Сяо Динцюань рассмеялся, забавляясь её бранью; перевёл взгляд на Абао и заметил, что и на её лице, лишь обида и печаль. Неизвестно почему, но это вызвало в его душе лёгкое любопытство.
В этот день настроение у него было неплохим. Он только улыбнулся и сказал старшей Ли:
— Хватит. Уведи её. Если она совершит проступок — можешь наказать её. Но если она ослушается снова, то ответственность за это ляжет на тебя.
Старшая Ли и подумать не могла, что дело, грозившее обернуться кровавым наказанием, разрешится столь легко и почти шутливо.
Увидев, что Абао молчит, она поспешно подтолкнула её и зашептала:
— Живо благодари его высочество!
Но Абао, преклонив колени в стороне, сколько ни уговаривали её, так и не раскрыла уст.
Сяо Динцюань уже поднялся, намереваясь уйти, но, заметив это, остановился и с лёгкой улыбкой сказал:
— Ты, наверное, думаешь: раз я велю тебя наказать, то зачем ещё благодарить? Верно?
Абао и теперь не произнесла ни слова.
Старшая Ли, объятая и страхом, и яростью, поспешно вмешалась:
— Ваше высочество, она, должно быть, просто перепугалась до оцепенения.
Принц усмехнулся:
— Вот как?
И, видя, что Абао по-прежнему хранит молчание, с насмешкой добавил:
— Но ведь, выходит, она не принимает твоего оправдания.
Старшая Ли уже не знала, что отвечать, только бормотала что-то несвязное, и в тот миг лицо принца омрачилось.
— Принесите сюда палки! — гневно велел он. — Надо как следует проучить эту рабу, что не знает ни почтения, ни иерархии!
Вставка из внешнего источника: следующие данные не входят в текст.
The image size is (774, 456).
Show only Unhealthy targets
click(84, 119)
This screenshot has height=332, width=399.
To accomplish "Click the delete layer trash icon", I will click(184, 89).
Молодой евнух, отирая холодный пот, поспешно ответил и вскоре вернулся, приведя двух слуг с деревянными палками в руках.
Сяо Динцюань поднялся, неторопливо подошёл к Абао и веером, что держал в руке, приподнял её подбородок.
Абао не ожидала столь внезапного жеста; лицо её вмиг вспыхнуло, она крепко зажмурила глаза и резко отвела голову в сторону.
Принц всмотрелся в неё какое-то время, уголки его губ слегка дрогнули. Затем он отпустил веер и обратился к старшей Ли:
— Ты говорила, что она выросла вне царского учения. А я вижу в ней не что иное, как гордое упрямство, укоренившееся в костях. Да хоть поставь её перед самим государем в Чуйгунском чертоге[1], хоть перед чиновниками из Юшитай[2] и те, пожалуй, уступили бы ей в этом упорстве.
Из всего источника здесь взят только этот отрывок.